*Work to complete:* Search the material below for the string "Industries" and extract each line that has it.

--- Material provided Enclosed Below ---

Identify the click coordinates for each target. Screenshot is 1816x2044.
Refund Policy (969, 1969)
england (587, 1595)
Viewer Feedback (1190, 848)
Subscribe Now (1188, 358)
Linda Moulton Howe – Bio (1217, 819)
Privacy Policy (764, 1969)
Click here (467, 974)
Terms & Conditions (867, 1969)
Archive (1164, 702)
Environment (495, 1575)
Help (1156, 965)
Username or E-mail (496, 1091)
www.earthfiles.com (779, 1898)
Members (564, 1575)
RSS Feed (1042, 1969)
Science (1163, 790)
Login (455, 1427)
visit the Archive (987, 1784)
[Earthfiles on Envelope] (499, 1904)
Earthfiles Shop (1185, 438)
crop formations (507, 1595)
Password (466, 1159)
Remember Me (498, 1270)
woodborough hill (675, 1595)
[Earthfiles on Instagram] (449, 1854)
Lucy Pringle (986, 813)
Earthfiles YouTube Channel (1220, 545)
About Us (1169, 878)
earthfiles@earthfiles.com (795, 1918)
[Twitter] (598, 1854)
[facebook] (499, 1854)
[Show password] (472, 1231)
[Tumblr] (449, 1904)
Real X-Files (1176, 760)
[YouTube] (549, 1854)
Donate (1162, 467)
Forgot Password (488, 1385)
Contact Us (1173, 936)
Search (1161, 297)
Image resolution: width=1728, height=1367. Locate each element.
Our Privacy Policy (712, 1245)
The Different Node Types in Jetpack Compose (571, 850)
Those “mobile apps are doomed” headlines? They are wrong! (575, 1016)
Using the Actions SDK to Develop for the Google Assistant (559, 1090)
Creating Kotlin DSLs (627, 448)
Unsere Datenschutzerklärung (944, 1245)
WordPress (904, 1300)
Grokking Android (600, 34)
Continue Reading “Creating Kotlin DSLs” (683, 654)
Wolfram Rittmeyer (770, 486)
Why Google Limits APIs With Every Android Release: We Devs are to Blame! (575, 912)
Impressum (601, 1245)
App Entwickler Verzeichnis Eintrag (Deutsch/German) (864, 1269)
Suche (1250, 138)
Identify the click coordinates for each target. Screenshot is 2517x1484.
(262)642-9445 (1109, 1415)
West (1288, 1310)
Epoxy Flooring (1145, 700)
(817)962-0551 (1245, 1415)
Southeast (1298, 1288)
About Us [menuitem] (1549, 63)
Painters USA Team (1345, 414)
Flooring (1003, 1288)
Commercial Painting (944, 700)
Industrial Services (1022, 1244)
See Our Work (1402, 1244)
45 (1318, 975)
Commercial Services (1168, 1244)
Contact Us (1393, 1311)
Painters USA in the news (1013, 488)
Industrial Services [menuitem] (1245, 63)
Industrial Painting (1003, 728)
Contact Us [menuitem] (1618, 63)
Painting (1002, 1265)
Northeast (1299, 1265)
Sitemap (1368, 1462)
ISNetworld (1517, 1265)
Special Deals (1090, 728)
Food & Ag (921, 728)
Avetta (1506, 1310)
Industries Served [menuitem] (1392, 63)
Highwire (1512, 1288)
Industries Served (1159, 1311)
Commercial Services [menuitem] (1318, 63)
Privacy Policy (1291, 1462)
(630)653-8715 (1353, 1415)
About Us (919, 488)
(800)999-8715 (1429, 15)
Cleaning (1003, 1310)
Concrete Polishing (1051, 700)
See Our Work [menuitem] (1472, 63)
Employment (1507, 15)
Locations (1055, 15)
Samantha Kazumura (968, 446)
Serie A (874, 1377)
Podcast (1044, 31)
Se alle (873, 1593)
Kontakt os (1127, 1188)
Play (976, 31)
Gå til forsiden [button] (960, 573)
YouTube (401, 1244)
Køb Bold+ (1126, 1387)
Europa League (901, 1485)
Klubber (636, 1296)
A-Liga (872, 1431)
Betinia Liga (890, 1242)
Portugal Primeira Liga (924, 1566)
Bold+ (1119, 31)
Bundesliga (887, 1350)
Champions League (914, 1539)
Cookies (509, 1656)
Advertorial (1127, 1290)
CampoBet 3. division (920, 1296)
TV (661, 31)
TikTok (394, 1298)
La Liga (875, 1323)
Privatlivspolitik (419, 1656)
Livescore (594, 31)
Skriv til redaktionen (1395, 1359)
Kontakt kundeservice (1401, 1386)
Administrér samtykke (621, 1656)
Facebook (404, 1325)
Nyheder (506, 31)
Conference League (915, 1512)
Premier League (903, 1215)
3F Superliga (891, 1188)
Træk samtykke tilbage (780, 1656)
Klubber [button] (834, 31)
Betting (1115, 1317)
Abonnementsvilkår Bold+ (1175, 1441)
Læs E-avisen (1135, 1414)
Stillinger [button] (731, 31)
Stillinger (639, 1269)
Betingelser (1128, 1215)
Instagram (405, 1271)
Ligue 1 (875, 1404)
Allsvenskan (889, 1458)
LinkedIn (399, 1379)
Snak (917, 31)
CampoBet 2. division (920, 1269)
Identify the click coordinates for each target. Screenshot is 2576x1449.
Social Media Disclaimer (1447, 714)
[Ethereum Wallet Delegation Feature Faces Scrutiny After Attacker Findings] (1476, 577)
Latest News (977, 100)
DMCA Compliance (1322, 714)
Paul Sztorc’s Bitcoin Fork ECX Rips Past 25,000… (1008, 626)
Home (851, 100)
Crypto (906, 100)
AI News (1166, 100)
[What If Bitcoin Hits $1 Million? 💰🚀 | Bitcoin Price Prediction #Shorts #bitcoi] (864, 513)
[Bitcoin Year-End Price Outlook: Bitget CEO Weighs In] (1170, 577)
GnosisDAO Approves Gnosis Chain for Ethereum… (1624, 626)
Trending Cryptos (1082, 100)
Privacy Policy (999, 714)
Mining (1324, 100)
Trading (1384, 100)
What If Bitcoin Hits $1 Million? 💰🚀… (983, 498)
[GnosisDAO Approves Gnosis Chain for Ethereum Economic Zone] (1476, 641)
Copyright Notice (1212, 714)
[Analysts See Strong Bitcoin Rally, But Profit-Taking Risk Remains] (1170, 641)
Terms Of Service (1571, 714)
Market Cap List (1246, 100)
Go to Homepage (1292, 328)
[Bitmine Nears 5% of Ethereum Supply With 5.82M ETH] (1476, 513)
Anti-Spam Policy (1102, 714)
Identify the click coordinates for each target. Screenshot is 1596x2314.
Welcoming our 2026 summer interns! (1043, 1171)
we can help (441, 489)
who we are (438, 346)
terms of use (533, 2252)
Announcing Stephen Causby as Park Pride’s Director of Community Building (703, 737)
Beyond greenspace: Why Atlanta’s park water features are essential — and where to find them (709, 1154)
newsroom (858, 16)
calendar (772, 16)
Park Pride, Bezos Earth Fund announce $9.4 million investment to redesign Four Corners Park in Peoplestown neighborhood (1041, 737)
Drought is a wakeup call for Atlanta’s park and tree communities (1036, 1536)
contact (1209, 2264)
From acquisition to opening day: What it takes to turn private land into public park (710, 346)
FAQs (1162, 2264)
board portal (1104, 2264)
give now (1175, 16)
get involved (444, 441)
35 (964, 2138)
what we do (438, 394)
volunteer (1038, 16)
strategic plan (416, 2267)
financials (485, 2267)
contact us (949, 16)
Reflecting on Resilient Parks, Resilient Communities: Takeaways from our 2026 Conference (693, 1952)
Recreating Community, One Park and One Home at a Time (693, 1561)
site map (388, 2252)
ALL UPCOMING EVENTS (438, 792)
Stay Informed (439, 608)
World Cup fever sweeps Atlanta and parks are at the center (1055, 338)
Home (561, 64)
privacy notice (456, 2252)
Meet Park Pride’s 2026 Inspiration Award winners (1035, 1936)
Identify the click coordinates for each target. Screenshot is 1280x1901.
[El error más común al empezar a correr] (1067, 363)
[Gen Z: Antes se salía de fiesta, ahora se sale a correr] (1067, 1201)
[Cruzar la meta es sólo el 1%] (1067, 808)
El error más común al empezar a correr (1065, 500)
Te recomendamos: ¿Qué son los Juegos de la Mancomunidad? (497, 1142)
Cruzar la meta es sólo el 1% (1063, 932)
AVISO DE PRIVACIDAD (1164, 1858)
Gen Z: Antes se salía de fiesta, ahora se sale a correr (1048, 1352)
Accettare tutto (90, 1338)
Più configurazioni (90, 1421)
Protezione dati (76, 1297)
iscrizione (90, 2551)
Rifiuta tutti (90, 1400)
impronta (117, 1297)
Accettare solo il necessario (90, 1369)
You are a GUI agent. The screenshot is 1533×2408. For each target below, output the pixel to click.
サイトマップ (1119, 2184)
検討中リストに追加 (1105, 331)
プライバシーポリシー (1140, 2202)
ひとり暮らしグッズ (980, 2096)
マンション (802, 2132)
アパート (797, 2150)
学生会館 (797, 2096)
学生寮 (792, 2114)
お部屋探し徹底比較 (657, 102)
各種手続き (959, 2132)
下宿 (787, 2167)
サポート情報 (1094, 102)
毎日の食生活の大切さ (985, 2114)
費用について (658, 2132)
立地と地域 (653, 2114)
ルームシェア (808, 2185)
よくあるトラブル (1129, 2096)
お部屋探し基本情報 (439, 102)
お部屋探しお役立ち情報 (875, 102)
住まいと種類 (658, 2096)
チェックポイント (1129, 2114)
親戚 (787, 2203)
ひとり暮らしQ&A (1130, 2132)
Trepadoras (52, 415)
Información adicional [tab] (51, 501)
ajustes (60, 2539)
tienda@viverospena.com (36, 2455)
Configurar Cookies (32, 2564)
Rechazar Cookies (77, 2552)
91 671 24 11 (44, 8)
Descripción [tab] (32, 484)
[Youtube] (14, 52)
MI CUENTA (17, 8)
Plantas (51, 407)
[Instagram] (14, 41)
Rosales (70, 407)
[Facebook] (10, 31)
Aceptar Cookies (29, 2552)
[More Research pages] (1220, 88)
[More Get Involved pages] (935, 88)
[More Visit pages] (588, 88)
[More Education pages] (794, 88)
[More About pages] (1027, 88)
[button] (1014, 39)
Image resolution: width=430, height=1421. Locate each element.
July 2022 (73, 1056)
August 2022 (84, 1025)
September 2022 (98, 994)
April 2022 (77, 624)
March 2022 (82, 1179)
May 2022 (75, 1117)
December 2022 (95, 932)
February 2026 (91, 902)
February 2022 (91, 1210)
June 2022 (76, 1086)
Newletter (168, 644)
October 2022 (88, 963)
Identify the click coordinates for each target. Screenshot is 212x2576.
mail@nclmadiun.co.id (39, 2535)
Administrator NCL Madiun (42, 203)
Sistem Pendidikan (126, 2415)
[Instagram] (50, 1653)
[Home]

--- End of Enclosed Material provided ---

*Your solution:*
Industries Served [menuitem] (1392, 63)
Industries Served (1159, 1311)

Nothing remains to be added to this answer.